• _DATA TO PROCESS_:

****************

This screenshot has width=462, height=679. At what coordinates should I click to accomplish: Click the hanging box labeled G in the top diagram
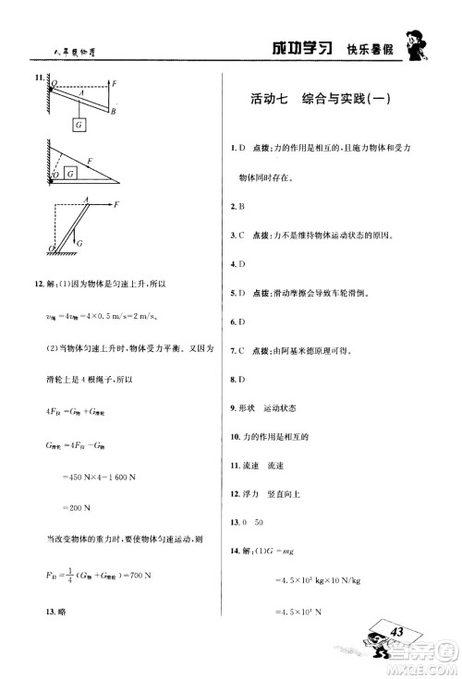pyautogui.click(x=79, y=123)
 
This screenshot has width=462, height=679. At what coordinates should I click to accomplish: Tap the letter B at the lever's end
pyautogui.click(x=112, y=111)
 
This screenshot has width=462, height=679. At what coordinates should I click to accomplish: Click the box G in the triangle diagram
pyautogui.click(x=70, y=170)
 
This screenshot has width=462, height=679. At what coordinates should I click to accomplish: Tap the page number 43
pyautogui.click(x=398, y=631)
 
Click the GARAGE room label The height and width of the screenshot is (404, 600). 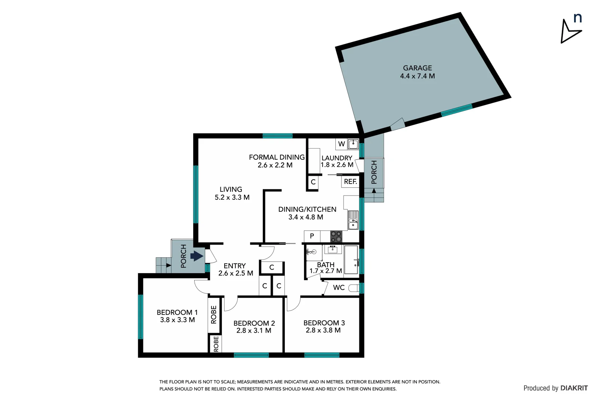(417, 68)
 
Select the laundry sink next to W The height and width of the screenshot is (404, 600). (353, 144)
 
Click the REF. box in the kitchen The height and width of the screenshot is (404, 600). (350, 182)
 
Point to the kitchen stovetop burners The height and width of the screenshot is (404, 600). (336, 236)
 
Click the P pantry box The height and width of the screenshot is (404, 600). (312, 236)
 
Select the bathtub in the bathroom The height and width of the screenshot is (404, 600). (351, 260)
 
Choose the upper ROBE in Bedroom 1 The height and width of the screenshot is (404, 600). (214, 315)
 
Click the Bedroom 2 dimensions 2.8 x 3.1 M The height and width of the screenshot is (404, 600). (254, 331)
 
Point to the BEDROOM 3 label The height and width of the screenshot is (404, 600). (324, 323)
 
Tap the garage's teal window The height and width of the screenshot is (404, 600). (457, 110)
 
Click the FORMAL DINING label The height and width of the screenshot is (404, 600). (277, 157)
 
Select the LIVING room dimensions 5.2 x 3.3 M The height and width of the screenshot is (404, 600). (232, 198)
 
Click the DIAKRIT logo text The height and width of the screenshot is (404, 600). (574, 388)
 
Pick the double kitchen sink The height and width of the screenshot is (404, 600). (353, 220)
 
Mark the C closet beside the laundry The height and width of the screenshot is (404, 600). (313, 182)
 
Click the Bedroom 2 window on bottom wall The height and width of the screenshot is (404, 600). (251, 355)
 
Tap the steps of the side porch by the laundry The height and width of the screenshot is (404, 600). (374, 195)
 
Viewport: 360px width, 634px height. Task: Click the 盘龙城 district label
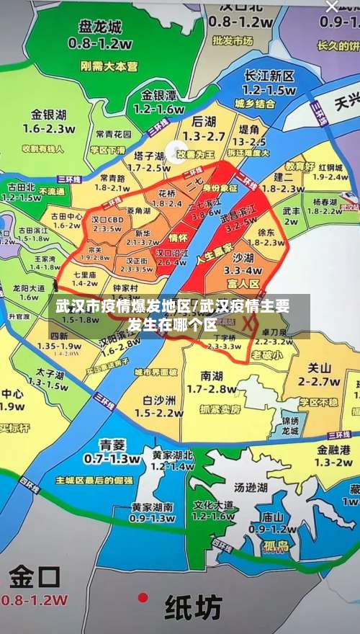(x=100, y=27)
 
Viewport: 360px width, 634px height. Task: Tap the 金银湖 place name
(x=49, y=115)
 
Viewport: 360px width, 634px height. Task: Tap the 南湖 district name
(x=212, y=375)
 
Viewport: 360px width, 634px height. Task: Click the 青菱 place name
(x=112, y=444)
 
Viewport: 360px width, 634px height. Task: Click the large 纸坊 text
(x=194, y=608)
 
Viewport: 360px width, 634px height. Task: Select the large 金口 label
(x=33, y=576)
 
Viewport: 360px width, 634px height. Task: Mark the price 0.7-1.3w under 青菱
(x=111, y=458)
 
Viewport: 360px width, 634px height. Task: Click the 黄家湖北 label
(x=173, y=455)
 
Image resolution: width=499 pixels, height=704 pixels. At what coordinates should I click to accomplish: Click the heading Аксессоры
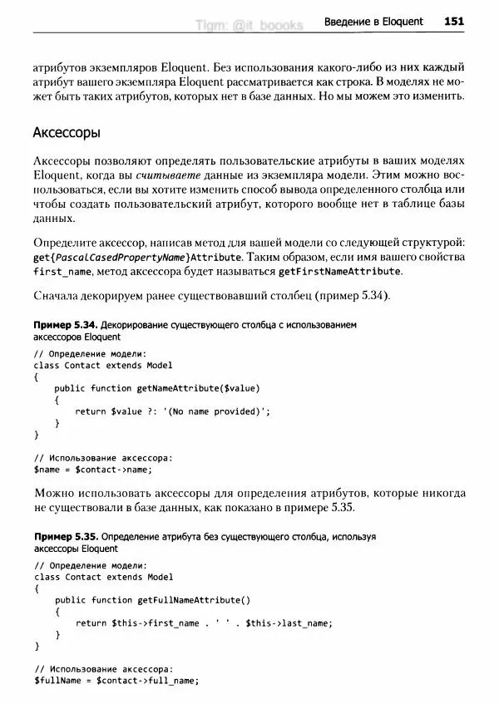tap(67, 132)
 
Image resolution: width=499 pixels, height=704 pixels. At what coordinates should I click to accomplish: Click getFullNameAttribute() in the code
tap(194, 600)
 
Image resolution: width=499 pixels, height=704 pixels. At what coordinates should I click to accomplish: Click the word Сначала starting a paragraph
tap(57, 296)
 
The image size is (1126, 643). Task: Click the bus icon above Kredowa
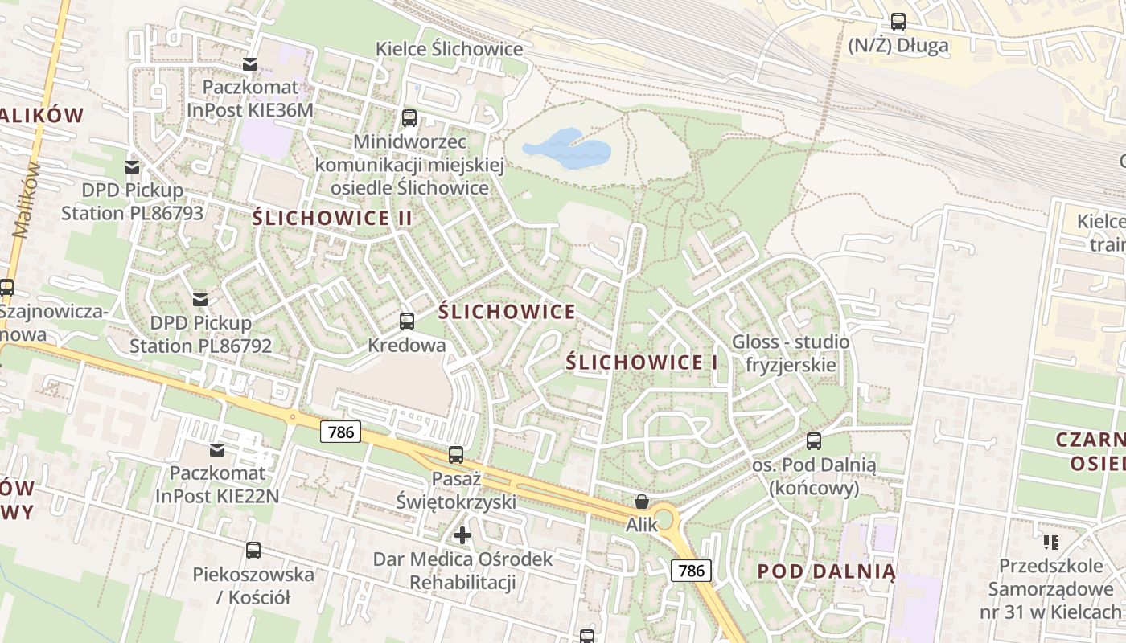[x=407, y=322]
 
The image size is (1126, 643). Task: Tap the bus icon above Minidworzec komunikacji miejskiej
[x=409, y=118]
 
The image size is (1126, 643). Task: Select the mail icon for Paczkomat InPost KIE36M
[x=250, y=63]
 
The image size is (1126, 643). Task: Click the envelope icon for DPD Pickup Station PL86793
[x=132, y=167]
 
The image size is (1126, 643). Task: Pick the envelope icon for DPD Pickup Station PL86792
[x=200, y=300]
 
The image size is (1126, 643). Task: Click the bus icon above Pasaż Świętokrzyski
[x=456, y=455]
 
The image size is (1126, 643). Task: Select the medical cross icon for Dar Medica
[x=462, y=534]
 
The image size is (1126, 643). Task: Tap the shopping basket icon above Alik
[x=642, y=502]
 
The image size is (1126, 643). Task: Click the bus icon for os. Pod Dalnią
[x=814, y=441]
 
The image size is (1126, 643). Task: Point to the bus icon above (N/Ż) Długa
[x=898, y=22]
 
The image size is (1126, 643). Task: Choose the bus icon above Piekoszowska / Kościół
[x=253, y=551]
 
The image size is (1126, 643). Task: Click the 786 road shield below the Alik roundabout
[x=691, y=571]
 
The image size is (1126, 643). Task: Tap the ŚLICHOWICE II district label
[x=332, y=218]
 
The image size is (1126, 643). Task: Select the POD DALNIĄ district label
[x=826, y=571]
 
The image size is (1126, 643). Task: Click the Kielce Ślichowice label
[x=450, y=49]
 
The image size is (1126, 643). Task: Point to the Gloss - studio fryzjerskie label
[x=791, y=353]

****************

• _TASK TO COMPLETE_: Please give the entries again, starting with the line with "Click the Bedroom 2 dimensions" and going on through the line with "(x=49, y=115)", and switch "label" to "caption" with all else unchanged. Leave the pictures out of the answer.

• _FULL ANSWER_:
Click the Bedroom 2 dimensions 2.8 x 3.1 M The height and width of the screenshot is (404, 600). (254, 331)
 
Point to the BEDROOM 3 caption The height and width of the screenshot is (404, 600). (324, 323)
 
Tap the garage's teal window The height and width of the screenshot is (404, 600). (457, 110)
 
Click the FORMAL DINING caption The height and width of the screenshot is (404, 600). (277, 157)
 
Select the LIVING room dimensions 5.2 x 3.3 M The height and width of the screenshot is (404, 600). (232, 198)
 
Click the DIAKRIT logo text The height and width of the screenshot is (404, 600). (574, 388)
 
Pick the double kitchen sink The height and width of the screenshot is (404, 600). (353, 220)
 
Mark the C closet beside the laundry The height and width of the screenshot is (404, 600). (313, 182)
 
Click the Bedroom 2 window on bottom wall The height and width of the screenshot is (404, 600). (251, 355)
 
Tap the steps of the side porch by the laundry The height and width of the screenshot is (404, 600). (374, 195)
 
Viewport: 360px width, 634px height. Task: Click the 盘龙城 district caption
(x=100, y=27)
 
Viewport: 360px width, 634px height. Task: Tap the 金银湖 place name
(x=49, y=115)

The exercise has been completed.